### Supplied entries
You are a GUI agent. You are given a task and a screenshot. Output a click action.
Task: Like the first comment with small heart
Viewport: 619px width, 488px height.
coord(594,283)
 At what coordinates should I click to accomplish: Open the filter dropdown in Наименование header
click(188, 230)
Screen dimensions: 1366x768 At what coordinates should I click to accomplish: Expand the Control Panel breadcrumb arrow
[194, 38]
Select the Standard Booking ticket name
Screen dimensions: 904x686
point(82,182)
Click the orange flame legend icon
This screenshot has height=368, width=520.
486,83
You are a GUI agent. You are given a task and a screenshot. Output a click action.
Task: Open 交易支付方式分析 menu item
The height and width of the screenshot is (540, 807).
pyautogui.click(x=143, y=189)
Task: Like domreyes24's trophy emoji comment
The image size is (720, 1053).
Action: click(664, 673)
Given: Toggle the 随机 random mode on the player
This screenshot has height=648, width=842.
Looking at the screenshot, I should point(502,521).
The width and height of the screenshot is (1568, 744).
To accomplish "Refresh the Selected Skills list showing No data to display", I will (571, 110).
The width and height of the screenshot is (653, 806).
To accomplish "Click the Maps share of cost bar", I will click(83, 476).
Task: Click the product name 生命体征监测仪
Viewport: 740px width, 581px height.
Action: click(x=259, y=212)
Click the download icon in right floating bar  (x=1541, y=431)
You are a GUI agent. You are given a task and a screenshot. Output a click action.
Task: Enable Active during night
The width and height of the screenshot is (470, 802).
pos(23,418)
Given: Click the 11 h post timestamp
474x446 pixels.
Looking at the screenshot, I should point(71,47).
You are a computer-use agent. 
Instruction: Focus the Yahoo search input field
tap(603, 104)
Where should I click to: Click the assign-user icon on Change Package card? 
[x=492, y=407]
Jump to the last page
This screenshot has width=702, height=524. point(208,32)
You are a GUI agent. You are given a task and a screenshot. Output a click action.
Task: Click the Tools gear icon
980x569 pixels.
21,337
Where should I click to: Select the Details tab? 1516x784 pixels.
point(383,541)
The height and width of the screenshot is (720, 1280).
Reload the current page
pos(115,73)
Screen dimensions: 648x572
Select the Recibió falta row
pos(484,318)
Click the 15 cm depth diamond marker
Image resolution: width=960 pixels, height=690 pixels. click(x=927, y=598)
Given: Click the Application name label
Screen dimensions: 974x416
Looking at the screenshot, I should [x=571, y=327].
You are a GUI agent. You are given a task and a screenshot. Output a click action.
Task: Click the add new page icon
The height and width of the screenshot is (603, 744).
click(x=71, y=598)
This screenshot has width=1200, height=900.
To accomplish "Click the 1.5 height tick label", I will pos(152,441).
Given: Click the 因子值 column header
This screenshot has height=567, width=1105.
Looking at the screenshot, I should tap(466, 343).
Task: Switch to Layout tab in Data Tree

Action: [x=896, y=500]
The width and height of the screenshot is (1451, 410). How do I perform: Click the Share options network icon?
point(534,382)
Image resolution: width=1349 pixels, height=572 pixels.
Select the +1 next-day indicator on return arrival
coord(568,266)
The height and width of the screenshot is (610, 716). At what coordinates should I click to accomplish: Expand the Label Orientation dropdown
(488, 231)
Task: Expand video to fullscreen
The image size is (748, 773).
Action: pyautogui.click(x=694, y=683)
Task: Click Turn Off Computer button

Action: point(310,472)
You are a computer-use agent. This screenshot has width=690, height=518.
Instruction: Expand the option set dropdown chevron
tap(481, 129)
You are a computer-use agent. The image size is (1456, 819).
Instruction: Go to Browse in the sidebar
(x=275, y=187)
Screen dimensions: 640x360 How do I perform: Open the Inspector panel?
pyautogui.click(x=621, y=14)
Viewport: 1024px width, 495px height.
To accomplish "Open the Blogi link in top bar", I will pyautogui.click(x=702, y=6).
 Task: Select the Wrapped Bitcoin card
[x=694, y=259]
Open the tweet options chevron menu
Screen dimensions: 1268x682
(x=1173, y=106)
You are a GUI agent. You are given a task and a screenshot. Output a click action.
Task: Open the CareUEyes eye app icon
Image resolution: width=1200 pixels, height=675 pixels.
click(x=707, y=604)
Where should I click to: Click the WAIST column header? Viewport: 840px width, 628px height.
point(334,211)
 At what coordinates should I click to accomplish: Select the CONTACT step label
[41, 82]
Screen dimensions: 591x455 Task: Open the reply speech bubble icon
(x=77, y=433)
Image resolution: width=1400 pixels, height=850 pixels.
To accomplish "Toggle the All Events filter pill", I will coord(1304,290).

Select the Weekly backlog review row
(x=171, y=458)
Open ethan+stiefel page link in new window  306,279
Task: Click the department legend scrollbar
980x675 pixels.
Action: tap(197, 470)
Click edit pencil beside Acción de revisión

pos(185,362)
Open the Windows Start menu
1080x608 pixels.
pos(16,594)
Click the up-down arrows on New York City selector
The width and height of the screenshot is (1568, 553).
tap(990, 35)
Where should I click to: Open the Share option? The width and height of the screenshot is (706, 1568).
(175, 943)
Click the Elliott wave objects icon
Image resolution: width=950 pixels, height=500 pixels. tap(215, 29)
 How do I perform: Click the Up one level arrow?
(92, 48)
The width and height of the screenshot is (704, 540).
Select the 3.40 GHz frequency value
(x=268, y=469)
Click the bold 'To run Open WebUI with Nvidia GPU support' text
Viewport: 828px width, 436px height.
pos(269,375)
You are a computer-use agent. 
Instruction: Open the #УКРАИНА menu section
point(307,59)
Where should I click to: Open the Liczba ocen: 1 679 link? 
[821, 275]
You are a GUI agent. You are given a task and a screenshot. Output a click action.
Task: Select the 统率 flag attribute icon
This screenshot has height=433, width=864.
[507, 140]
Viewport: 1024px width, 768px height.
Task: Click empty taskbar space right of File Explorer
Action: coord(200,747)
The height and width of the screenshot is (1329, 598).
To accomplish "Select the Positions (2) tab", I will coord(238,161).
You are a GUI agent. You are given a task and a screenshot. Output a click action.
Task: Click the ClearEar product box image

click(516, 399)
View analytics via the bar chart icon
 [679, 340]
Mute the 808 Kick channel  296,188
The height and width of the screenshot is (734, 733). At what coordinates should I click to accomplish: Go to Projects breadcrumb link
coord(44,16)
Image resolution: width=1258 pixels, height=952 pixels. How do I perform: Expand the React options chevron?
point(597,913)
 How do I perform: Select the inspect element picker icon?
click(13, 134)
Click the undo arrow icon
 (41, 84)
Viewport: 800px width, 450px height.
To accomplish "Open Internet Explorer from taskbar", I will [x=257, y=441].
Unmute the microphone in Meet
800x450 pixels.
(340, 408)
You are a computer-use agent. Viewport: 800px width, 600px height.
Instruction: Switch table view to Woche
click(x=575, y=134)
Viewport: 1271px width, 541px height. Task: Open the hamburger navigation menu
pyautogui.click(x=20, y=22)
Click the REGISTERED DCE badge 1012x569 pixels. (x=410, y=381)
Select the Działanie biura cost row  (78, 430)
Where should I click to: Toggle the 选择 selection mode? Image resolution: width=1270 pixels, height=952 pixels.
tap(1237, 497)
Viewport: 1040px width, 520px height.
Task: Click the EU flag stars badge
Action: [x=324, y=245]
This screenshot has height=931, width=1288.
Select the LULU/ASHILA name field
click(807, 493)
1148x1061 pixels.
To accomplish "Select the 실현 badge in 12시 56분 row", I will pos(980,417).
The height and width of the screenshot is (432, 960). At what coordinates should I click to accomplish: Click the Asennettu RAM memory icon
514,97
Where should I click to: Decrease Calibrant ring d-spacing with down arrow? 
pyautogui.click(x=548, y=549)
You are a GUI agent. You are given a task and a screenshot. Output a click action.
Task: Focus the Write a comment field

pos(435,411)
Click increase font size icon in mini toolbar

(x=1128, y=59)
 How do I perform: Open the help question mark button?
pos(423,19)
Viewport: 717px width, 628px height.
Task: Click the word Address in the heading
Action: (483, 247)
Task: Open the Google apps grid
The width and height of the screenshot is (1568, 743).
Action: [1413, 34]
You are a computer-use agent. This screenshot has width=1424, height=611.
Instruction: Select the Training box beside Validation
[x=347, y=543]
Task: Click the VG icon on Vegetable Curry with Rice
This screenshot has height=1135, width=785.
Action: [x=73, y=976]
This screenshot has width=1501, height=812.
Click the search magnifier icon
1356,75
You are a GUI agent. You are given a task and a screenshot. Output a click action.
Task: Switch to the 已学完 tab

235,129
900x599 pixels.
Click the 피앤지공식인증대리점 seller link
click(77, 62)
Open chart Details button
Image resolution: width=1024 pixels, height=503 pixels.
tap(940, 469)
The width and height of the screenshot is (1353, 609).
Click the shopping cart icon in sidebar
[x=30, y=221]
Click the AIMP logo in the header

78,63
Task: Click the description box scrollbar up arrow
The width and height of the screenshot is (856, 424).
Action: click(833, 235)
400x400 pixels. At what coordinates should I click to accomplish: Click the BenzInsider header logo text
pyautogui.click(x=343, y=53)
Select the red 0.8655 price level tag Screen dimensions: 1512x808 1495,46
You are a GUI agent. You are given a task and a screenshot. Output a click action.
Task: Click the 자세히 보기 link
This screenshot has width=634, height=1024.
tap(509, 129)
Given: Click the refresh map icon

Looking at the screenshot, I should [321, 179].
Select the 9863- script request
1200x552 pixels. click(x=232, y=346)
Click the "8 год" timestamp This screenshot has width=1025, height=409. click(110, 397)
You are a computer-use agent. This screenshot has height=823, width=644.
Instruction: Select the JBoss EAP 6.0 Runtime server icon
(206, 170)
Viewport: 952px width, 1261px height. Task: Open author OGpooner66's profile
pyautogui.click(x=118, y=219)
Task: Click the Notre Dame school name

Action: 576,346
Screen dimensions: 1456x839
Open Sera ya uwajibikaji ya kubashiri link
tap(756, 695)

### About this task
Check each line of the records for the word "timestamp", and show the lines that contain it.

### Answer for this exercise
Given: Click the 11 h post timestamp
Click the "8 год" timestamp This screenshot has width=1025, height=409. click(110, 397)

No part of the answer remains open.